Before last week, it seemed like Florida State had a tremendous opportunity to put together a strong finish to the regular season and find its way into bowl eligibility. Two losses later though, and reaching six wins will be a daunting task.

Florida State had its chances to beat a struggling Clemson team on the road last week but couldn’t put away the Tigers late. If Travis is available against NC State, Saturday is likely a different game. FSU now must go 3-0 against Miami, Boston College and Florida to become bowl eligible.

Miami has won three straight contests and looks like a much more formidable opponent since inserting Tyler Van Dyke at quarterback. Meanwhile, Boston College is a lot more dangerous now too after Phil Jurkovec, one of the best quarterbacks in the ACC, returned to the lineup this week. And for all of the drama surrounding Florida over the past several weeks, the Gators are still one of the most talented teams in the country.

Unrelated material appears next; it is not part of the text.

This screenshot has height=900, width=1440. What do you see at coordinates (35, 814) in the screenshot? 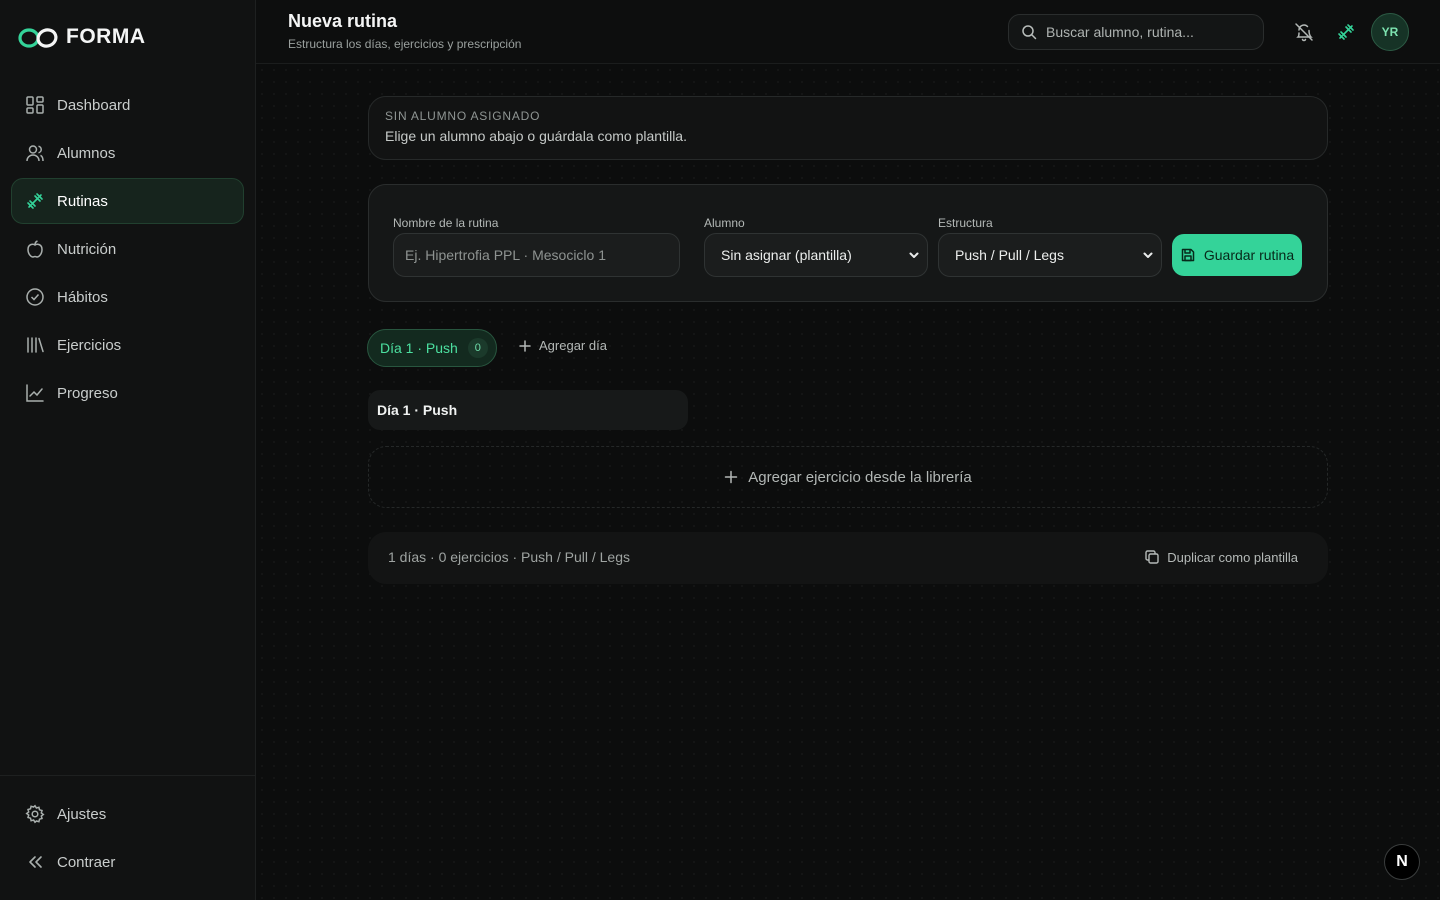
I see `gear-icon` at bounding box center [35, 814].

Making a bowl game would have qualified as a very successful year in Norvell’s second season, and what’s disappointing is the number of narrow losses that could end up preventing Florida State from reaching that point.

The Seminoles’ first two losses of the season were by a combined six points, one of which came on a 59-yard touchdown pass against Jacksonville State as time expired. They also came up short on a furious second-half rally against Louisville after falling behind 31-7 at the half, and then there was last week’s loss at Clemson, a game which Florida State probably should have won.

If Florida State wins two or even one of those games, there is far less pressure on it to reach six wins. Now, the Seminoles have no margin for error.

It is clear that Norvell has this program heading in the right direction and that an infusion of talent is necessary. That will take time. However, a bowl-eligible season in Year 2 after inheriting one of the most difficult rebuilding jobs in the country would have accelerated that process. Bowl eligibility is still attainable, but the possibility of that happening is quickly evaporating.